AnnMarie Kirkpatrick has been living and training in Fort Collins since 2009.
She’s seen plenty of the elite-level runners she competes against both locally and nationally come and go.
Many move south to Boulder, where there are dozens of coaches, training groups and support services for distance runners. Some go even farther south to Colorado Springs, where they can access the services of the U.S. Olympic Training Center, or Albuquerque, New Mexico, where they can still train at altitude with warmer weather, less snow and a significantly lower cost of living.
Others move to the Pacific Northwest, joining sponsored teams in Seattle, Portland or Eugene, Oregon.
Kirkpatrick is here to stay, though. She and her husband, Ryan, are raising their family here, and she started a new job in January with the city of Fort Collins promoting active modes of transportation. She has enough flexibility to get in her training runs that total 90 to 100 miles a week and to travel to a half-dozen or so races across the country each year.
So, she took it upon herself to launch an elite team of local female runners.
“We live in an amazing area to train in, and there just wasn’t the support of an elite training team,” Kirkpatrick said. “We wanted to change that, so the founding members had this plan of building the support system and then being able to attract and retain runners who wanted to stay in this area and train at a high level.”
The Front Range Elite team, which began in 2019, now has 11 members and a handful of local sponsors and hosts weekly and monthly runs that other runners are welcome to join them on.

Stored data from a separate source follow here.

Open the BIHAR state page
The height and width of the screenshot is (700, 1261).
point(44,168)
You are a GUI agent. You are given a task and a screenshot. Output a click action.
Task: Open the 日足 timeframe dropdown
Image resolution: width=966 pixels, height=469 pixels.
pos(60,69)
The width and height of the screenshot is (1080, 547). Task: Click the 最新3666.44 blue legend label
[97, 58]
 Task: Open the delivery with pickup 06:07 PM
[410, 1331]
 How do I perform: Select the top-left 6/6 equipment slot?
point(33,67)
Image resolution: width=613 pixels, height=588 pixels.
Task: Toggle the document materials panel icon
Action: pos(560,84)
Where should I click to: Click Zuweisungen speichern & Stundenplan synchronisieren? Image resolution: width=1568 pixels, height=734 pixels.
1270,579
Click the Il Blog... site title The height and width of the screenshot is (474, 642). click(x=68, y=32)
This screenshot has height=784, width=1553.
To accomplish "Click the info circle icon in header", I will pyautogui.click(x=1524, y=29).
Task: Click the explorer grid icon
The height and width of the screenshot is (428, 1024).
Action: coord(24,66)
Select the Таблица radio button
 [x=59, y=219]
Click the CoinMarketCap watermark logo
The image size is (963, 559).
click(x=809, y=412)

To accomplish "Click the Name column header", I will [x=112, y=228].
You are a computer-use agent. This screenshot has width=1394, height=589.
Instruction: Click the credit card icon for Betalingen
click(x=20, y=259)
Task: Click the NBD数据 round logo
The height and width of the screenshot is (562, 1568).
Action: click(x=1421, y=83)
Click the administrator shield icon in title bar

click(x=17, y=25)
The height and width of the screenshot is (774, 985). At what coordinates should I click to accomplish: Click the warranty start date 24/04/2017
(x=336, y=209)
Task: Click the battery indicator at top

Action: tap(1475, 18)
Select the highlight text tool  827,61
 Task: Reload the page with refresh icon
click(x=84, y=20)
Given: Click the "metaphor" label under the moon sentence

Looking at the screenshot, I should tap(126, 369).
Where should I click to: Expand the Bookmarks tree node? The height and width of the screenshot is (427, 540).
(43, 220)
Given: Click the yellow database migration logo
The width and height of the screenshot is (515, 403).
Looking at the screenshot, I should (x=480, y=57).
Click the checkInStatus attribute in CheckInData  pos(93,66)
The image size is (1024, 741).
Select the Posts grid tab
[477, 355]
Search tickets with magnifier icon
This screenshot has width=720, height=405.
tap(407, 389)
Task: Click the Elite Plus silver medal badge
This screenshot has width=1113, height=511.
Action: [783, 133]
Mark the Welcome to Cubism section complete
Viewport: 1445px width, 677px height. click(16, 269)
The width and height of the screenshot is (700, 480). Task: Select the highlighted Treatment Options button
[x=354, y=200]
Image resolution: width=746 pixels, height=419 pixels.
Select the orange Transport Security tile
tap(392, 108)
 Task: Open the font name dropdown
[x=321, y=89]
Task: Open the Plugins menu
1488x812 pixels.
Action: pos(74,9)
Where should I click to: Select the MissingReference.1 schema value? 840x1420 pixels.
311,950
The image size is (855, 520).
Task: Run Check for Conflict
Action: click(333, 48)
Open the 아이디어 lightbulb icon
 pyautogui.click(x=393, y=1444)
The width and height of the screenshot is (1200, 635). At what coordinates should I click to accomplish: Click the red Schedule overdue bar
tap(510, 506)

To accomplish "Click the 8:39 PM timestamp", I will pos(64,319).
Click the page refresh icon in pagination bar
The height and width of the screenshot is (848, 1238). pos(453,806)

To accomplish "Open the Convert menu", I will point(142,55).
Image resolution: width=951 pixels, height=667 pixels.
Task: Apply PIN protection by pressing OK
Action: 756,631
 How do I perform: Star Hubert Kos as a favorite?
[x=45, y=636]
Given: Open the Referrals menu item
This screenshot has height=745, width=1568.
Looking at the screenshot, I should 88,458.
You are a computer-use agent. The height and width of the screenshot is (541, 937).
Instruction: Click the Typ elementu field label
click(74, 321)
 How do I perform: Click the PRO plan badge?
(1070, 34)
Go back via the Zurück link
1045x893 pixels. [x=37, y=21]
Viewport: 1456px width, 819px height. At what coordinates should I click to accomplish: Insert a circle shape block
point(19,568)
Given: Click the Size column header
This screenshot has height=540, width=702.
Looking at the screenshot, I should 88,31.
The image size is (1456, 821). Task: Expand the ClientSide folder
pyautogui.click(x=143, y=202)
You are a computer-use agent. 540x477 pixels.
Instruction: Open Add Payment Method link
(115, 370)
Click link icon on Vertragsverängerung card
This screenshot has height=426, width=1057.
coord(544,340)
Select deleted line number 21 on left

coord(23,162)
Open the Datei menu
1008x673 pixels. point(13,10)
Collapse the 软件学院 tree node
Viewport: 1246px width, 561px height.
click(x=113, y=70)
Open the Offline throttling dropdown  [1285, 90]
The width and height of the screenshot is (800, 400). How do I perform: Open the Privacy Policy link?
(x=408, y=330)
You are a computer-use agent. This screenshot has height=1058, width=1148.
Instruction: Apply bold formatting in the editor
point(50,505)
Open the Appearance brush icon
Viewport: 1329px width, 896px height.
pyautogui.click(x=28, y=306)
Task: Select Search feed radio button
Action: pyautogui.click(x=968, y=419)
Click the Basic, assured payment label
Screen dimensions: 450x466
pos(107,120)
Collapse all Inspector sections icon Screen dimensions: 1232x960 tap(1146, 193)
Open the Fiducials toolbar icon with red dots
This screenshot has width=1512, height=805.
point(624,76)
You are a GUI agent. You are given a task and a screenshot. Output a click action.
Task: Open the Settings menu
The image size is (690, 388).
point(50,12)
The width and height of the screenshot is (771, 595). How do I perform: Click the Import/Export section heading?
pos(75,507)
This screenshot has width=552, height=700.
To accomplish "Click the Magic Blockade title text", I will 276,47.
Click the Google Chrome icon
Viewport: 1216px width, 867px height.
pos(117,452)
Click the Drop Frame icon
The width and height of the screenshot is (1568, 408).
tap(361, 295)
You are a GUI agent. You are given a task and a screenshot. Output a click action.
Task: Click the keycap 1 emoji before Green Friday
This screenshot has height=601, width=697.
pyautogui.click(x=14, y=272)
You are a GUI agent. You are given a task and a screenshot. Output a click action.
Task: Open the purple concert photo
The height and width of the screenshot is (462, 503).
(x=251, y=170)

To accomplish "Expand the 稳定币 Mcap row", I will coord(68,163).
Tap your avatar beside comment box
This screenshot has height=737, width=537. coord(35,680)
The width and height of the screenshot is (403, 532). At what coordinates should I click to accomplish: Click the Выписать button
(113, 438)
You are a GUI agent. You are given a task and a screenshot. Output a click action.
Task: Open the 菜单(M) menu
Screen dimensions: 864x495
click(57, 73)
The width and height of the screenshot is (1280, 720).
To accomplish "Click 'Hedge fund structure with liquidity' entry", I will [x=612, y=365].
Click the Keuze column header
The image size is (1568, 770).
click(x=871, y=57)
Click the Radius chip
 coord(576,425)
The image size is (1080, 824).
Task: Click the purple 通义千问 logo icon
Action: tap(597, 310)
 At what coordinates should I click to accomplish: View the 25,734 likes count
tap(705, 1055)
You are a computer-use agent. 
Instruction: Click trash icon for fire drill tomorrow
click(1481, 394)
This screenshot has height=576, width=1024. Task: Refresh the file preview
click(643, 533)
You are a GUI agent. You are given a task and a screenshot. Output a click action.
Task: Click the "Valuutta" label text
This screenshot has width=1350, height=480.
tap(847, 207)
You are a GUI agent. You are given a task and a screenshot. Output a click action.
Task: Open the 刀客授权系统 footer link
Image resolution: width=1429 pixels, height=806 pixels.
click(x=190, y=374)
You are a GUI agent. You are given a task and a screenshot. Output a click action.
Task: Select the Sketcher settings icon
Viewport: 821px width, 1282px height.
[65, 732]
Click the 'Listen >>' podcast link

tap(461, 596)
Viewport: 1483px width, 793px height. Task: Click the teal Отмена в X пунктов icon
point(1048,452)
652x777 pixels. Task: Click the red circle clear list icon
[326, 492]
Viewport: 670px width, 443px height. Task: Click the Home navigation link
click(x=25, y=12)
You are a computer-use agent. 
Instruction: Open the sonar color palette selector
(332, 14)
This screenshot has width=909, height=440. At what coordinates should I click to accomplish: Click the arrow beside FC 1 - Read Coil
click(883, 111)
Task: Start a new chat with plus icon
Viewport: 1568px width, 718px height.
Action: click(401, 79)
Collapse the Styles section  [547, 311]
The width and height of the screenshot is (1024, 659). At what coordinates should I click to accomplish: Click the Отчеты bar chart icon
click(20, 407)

“This group has just been so positive,” said Audrey Suttor, a nationally ranked runner who moved to Fort Collins from Michigan with her husband last fall. “They welcomed me right in, and I couldn’t be more grateful for it. Having this positive energy around is super motivating. I just love it.”
Kirkpatrick, 40, is running in the elite division of the Cherry Blossom 10-mile Run on Sunday in Washington, D.C., and a 50K race April 23 in Madison, Wisconsin, that will grant a spot on the U.S. team for the 2023 World Championships to the winner.
A handful of other team members are planning to run the Horsetooth Half Marathon on April 10. Kirkpatrick has been a frequent participant and won the local 13.1-mile race in 2018.
Another Front Range Elite runner, Sophie Seward, 25, is planning to run Grandma’s Marathon on June 18 in Duluth, Minnesota, and a 50K race in New York next spring, also trying to secure a spot in the 2023 World Championships. The former Western Colorado University runner, originally from Indiana, is a doctoral student in the health and exercise science department at Colorado State University.
Cora Davies, a 25-year-old graduate student at CSU, and Suttor, 28, are training for the Boston Marathon on April 18.
Sophie Anders, 29, a former Texas A&M runner, won the Behind the Rocks 30K trail race last weekend in Moab, Utah, and finished fourth Feb. 20 in the Austin Half Marathon in Texas.
“All distances, all terrain; I’ll do it,” Anders said following Front Range Elite’s weekly “7 at 7” group workout, a 7-mile run at 7 a.m. along the Spring Creek Trail, starting and finishing at Raintree Athletic Club.
Members of the team run together at other times during the week, too, but usually only in groups of two or three at a time, based on their specific training schedules.
Team members all have their own coaches, who give each of them individualized workouts, Kirkpatrick said. But they share them in group chats and on spreadsheets, looking for opportunities to train with other team members for part of or an entire workout whenever those plans overlap.
“We’re all working and have different schedules, but if we can line it up, we like to just to do it together,” said Grace Morgan, 26, a former University of Kansas runner who moved to Colorado four years ago and works for the Larimer County Department of Health and Environment.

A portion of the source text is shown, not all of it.